* **Assignment**:
Could you retype the whole listing, word for word?

─── Entries shown

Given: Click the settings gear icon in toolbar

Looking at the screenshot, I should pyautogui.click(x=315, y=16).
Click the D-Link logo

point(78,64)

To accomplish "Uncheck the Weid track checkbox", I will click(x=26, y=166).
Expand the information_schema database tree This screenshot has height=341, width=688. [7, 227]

──────

* **Response**:
Given: Click the settings gear icon in toolbar

Looking at the screenshot, I should pyautogui.click(x=315, y=16).
Click the D-Link logo

point(78,64)

To accomplish "Uncheck the Weid track checkbox", I will click(x=26, y=166).
Expand the information_schema database tree This screenshot has height=341, width=688. [7, 227]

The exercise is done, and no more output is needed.